Les oubliés d’APB se retrouvent à Montréal

Admission post-bac (APB)
Crédit photo : abdallahh - Flickr

Au cours de l’été 2017, trois lettres avaient fait la Une des actualités françaises : APB. Derrière cet acronyme se cache admission post-bac, un logiciel qui devait logiquement traiter les demandes d’affections des futurs bacheliers.

Sauf que le système n’avait pas anticipé une forte augmentation de la démographie estudiantine et plus de 80 000 étudiants s’étaient retrouvés sur le carreau à la fin du mois de juin.

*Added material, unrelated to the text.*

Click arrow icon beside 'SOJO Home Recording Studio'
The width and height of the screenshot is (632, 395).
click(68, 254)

L’Université de Montréal (UdeM) avait alors réagi en leur proposant de rejoindre les bancs de l’UdeM pour la session d’hiver. Un appel qui a notamment séduit Estée, étudiante en cinéma, qui nous raconte son parcours en vidéo.

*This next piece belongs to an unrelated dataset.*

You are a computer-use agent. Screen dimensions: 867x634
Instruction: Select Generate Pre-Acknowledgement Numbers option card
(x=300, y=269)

La campagne de communication de l’UdeM a réussi à séduire de nombreux Français qui ont débarqué à Montréal entre l’automne et l’hiver 2017. C’est également le cas d’Alice, qui raconte son parcours sur le site internet de l’université : “Je me dis parfois que mon propre pays m’a fermé toutes les portes au nez alors je ne vois pas pourquoi j’y retournerais, mais cela reste mon pays, ma culture, mes racines : l’avenir me dira quoi faire.”